AIM: Rewrite the lines from the line with "Click the 2P checkmark in row 25200303111" to the line with "tap(907, 237)", putting "tick" in place of "checkmark" and changing nothing else. Leave the pictures out.

PROVIDED RECORDS:
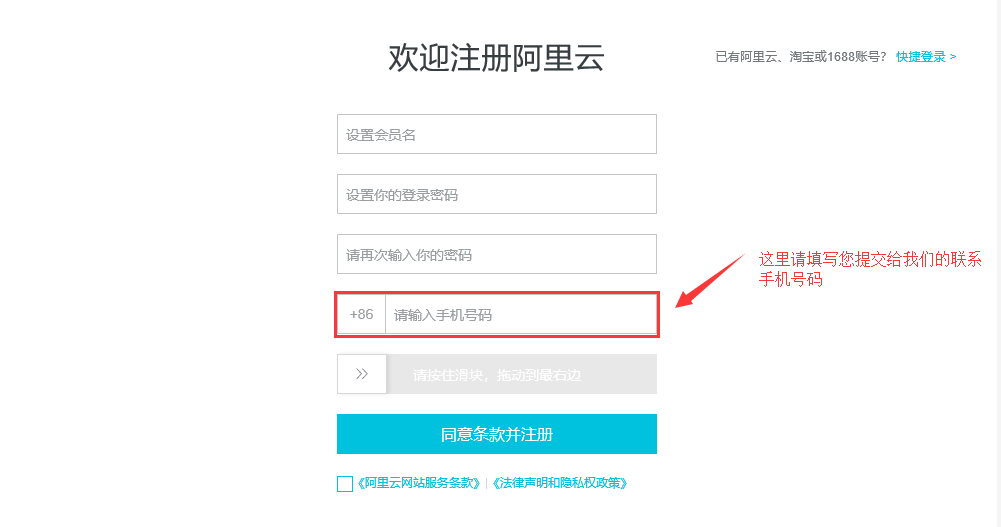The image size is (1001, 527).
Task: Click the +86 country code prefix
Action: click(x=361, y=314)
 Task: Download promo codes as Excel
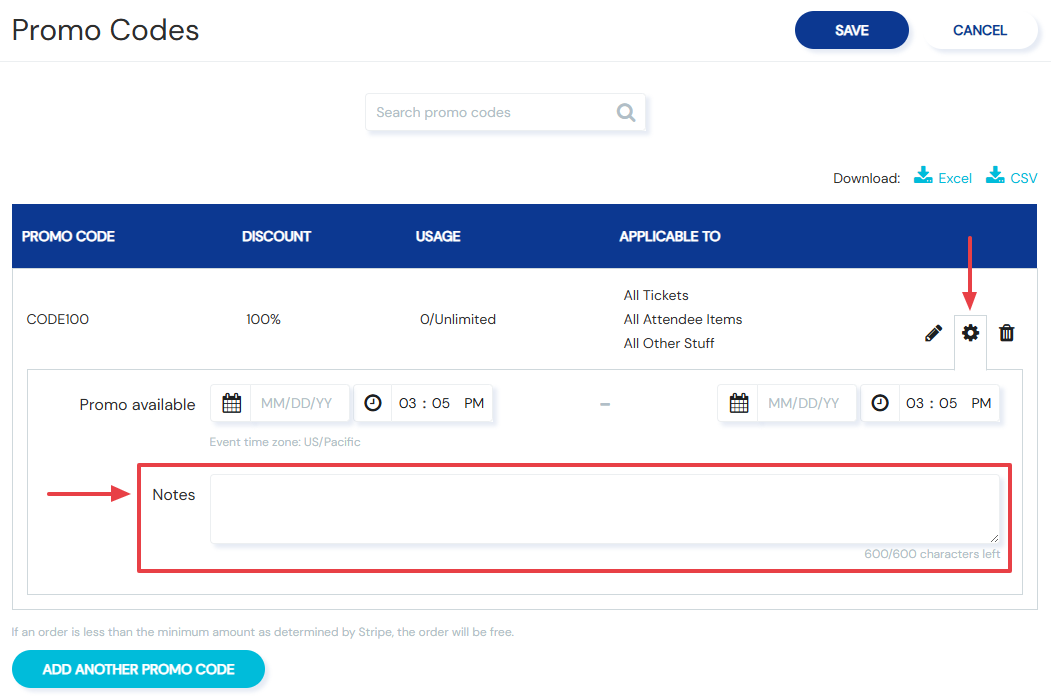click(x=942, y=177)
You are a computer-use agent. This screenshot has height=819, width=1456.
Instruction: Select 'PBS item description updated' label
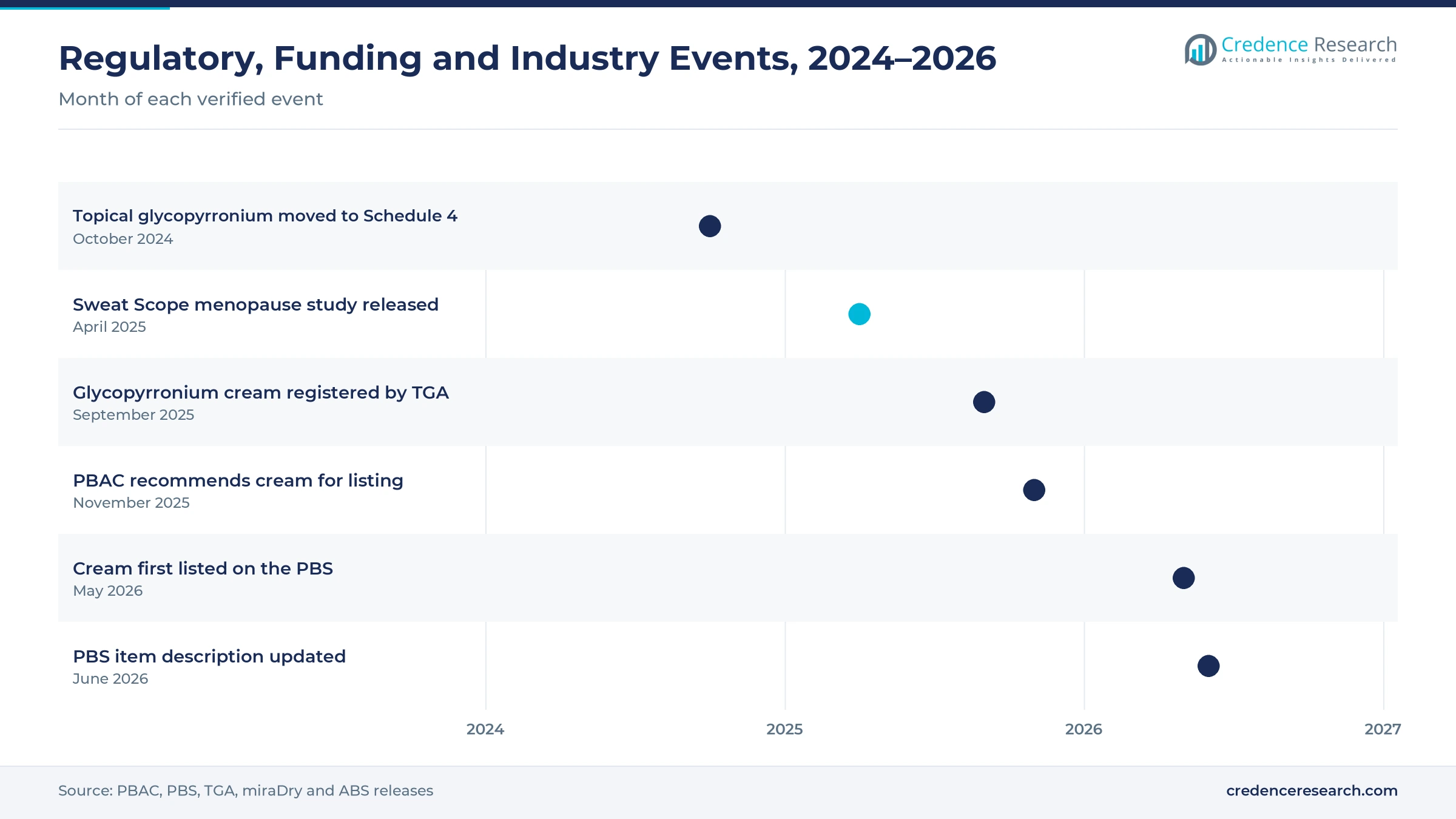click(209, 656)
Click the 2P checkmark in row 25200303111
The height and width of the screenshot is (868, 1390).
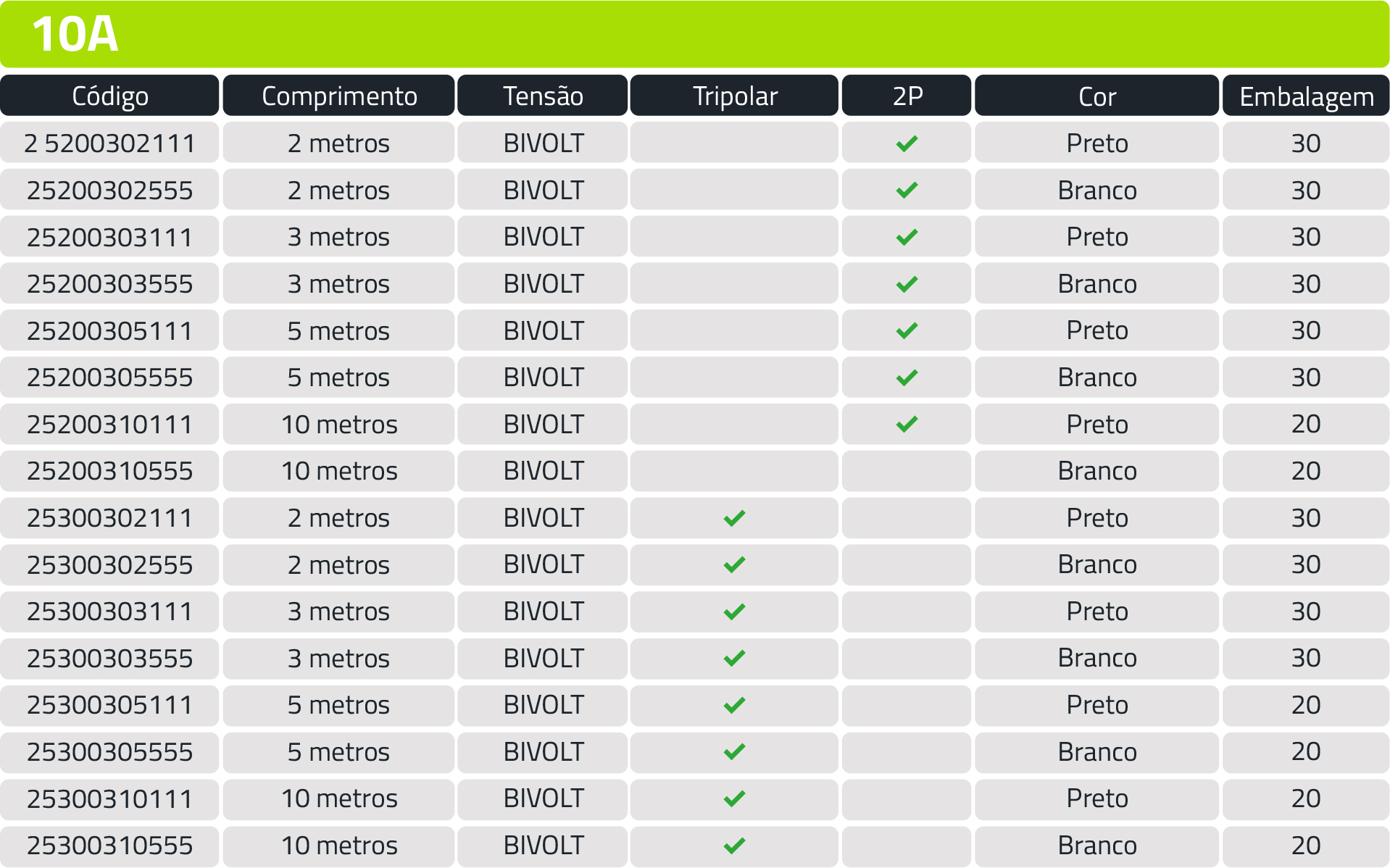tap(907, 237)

==

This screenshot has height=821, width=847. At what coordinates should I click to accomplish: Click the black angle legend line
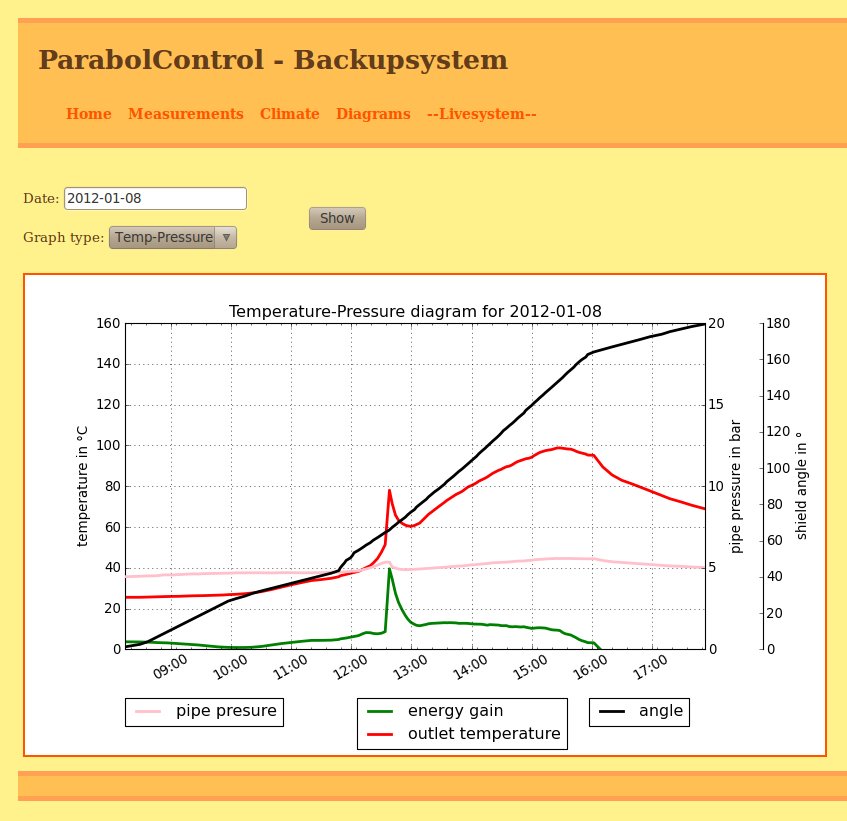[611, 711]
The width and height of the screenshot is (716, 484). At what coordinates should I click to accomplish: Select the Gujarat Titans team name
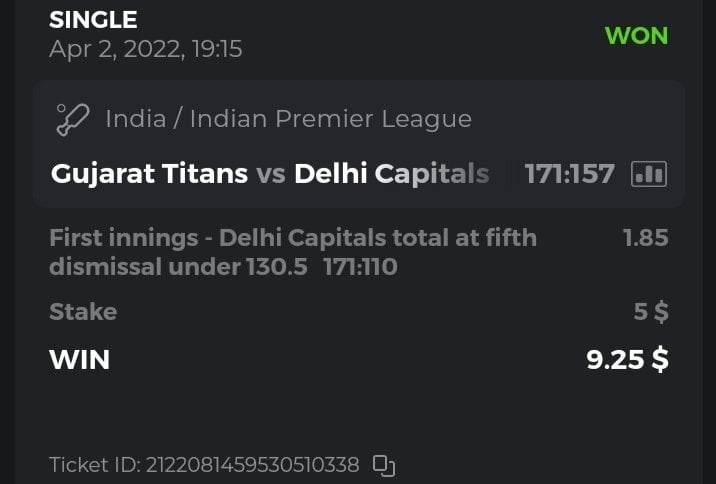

FINISHED TASK:
Click the 2P tick in row 25200303111
The height and width of the screenshot is (868, 1390).
tap(907, 237)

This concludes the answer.